Canadian tax cut deflates Woodside's Browse liquefied natural gas project
Woodside Petroleum's nascent ambitions to develop a $C15 billion ($15.14 billion) liquefied natural gas venture in western Canada have received a boost after British Columbia halved a proposed tax on gas export projects - but the same move could hinder its plans for the Browse floating project off Western Australia.
Under the regime, announced overnight Sydney time, a tax of 3.5 per cent will be levied on LNG export projects, compared with the original proposal in February of up to 7 per cent.
The cut came after Malaysian national oil company Petronas threatened to suspend its plans for an LNG venture in Canada. It boosts the prospects for projects there, analysts say.
"It's bad news for Browse because suddenly there's a lot more competition at the high end of the cost curve," said Macquarie Equities analyst Adrian Wood.
"Cheap projects are going to go ahead no matter what, but suddenly if there is momentum behind these high-cost Canadian projects it makes Australia's role in the LNG market that little bit harder."
British Columbia, the westernmost province of Canada, has 18 potential LNG projects that have, among them, invested more than $C7 billion to acquire natural gas assets, with another $C2 billion spent on preparations for gas export infrastructure.
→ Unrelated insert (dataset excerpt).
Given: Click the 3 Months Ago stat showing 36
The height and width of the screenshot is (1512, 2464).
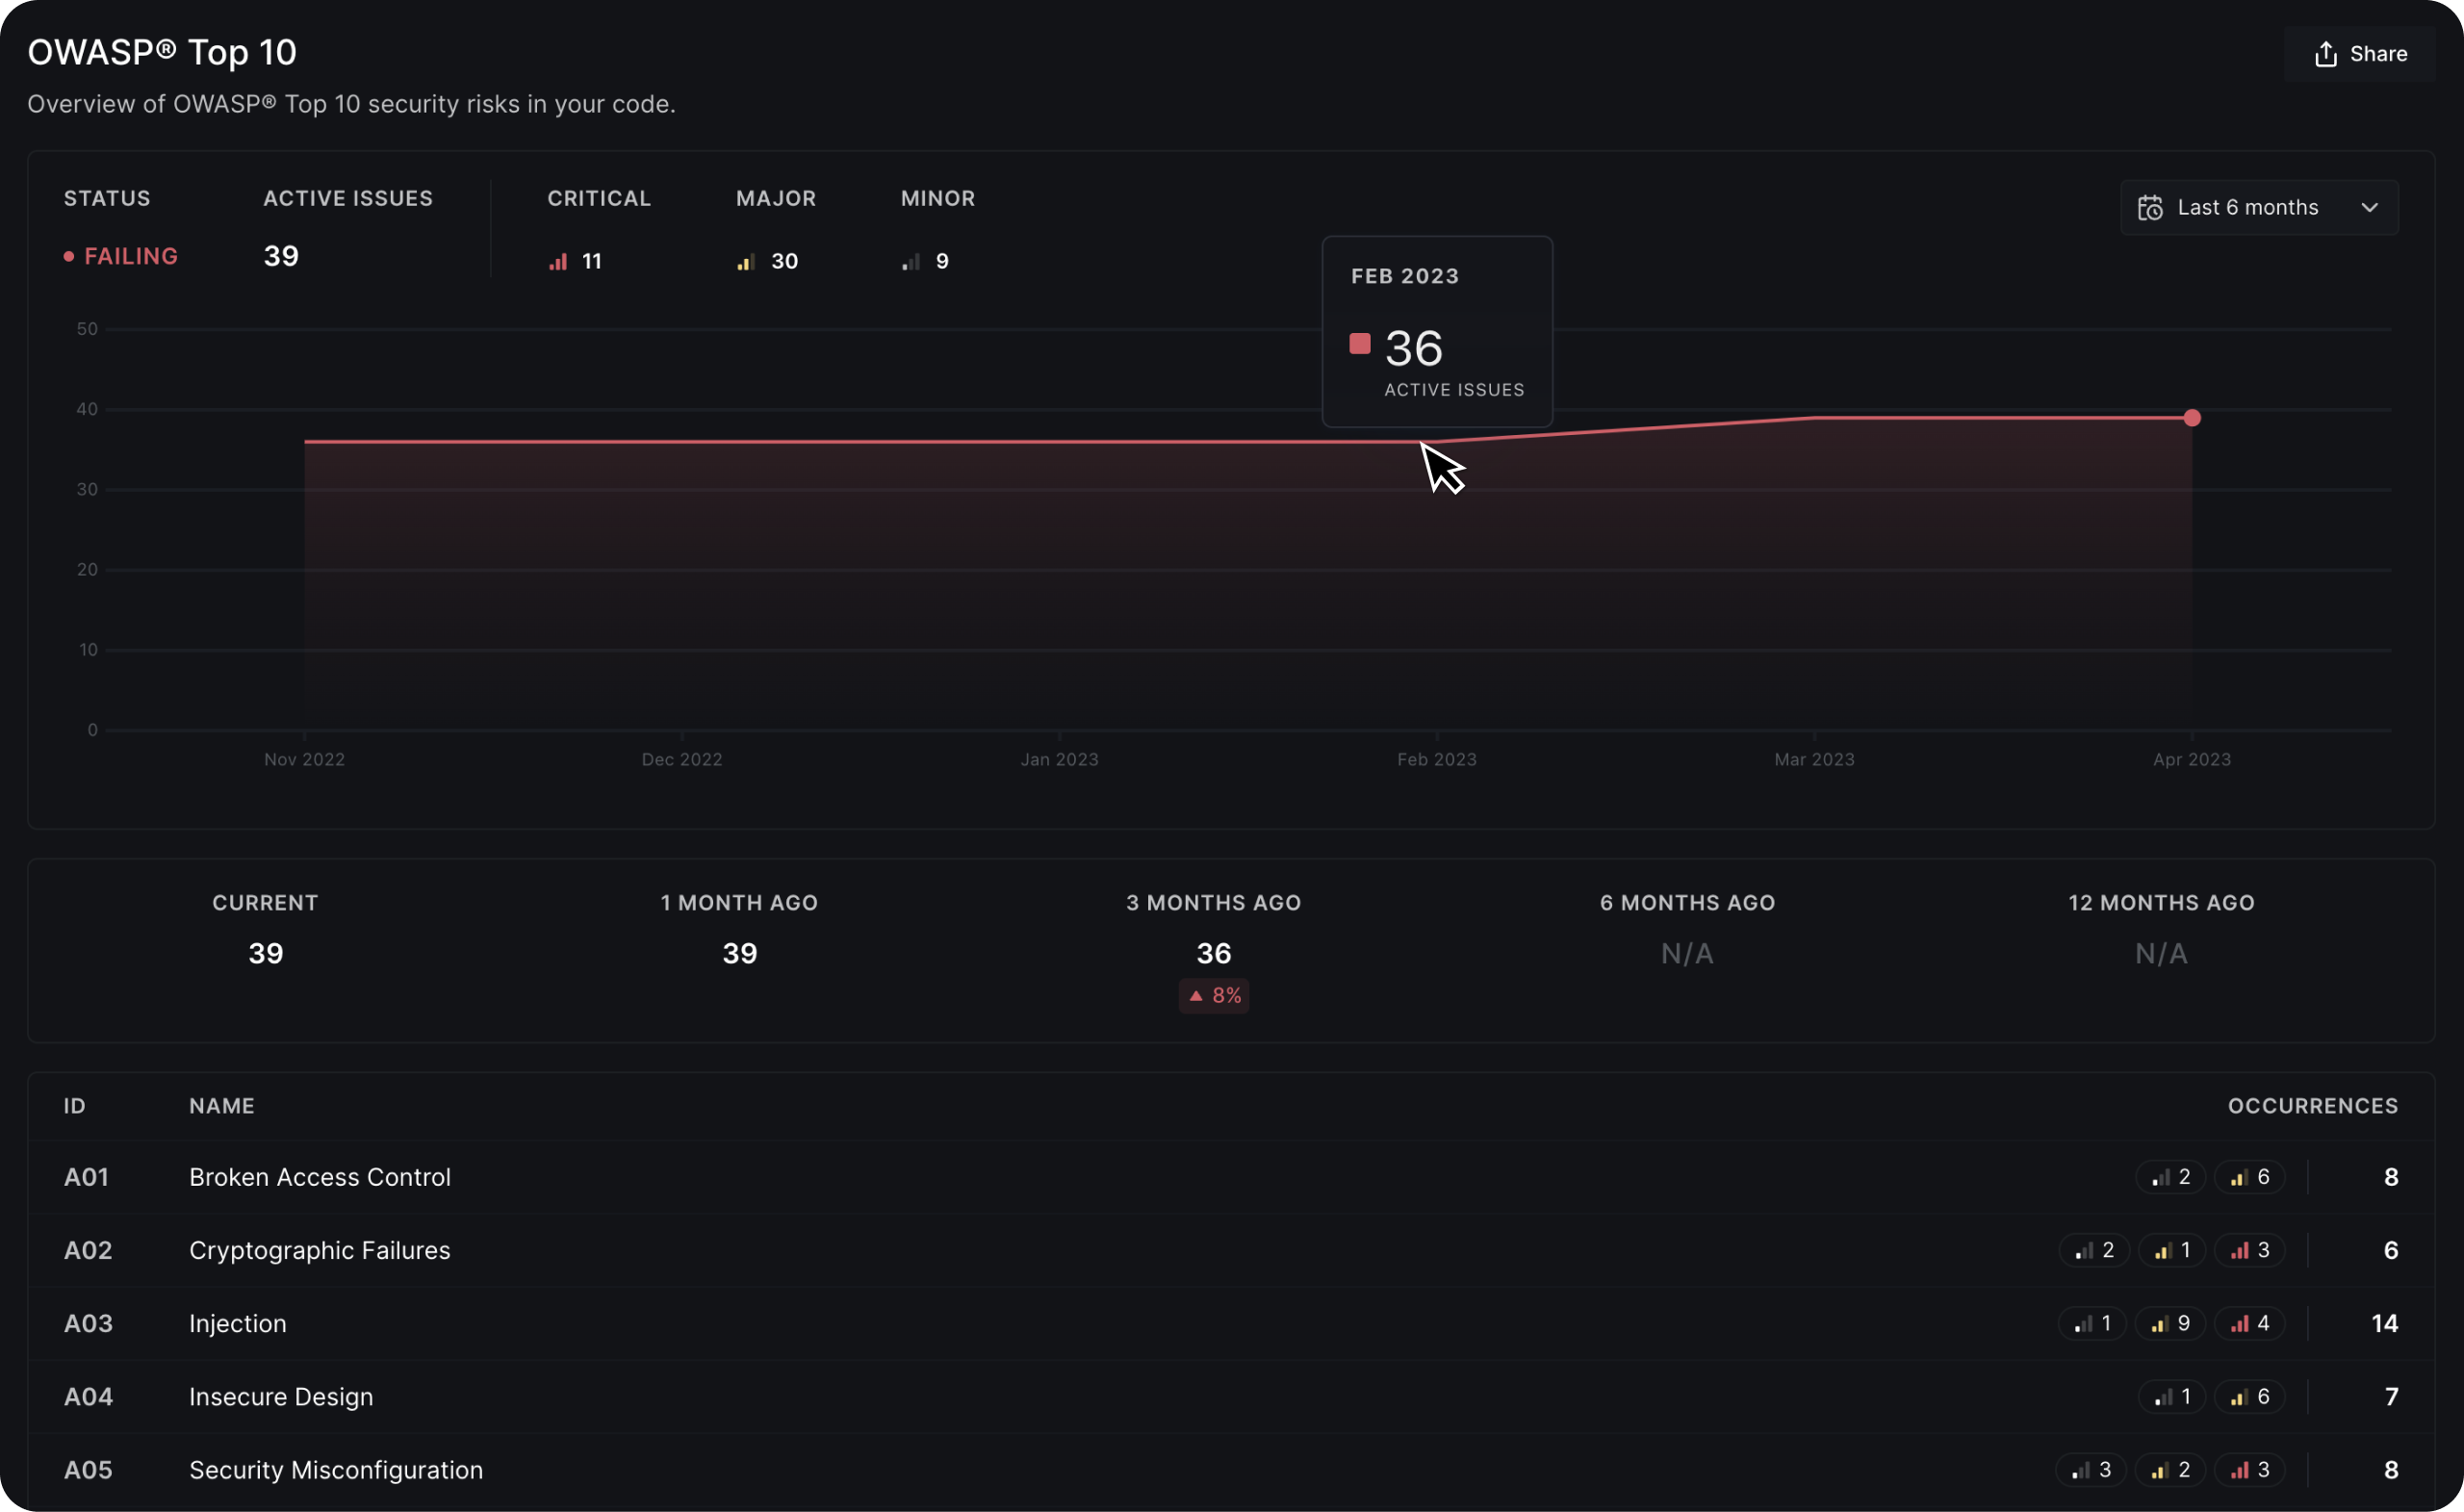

Province Finance Minister Michael de Jong said the government believed the framework "strikes the right balance between a competitive economic environment and a fair return to British Columbians".
RBC analyst Greg Pardy said the tax announcement was "positive" given intensified LNG supply competition from the US, east Africa and elsewhere.
"It would appear that British Columbia's LNG tax will not unduly burden a sector that has yet to come into existence," Mr Pardy told clients.
Woodside's proposal for an LNG project at Grassy Point, about 30 kilometres north of Prince Rupert, is at an early stage, with no indication yet of gas supplies or potential partners.
According to documents filed with regulators in August, Woodside envisages either an onshore export plant or a near-shore floating plant.
The first phase would have between 6 million and 15 million tonnes a year of capacity, costing $C10 billion to $C15 billion.
A Woodside spokeswoman could not immediately comment on the tax change.
The most advanced project in Canada is Shell's LNG Canada venture, which involves major importer Korea Gas Corporation, Mitsubishi and PetroChina.
LNG Canada said it was "pleased to have certainty" over the tax, which "provides balance" to the sector's challenges.
Mr Wood said Shell's involvement in LNG Canada was another hurdle for Browse LNG, where the oil major is Woodside's biggest partner, because it likely has little appetite to undertake both projects simultaneously.
"The front runner seems increasingly likely to be LNG Canada, and I think it's probably just pulled a little bit further ahead."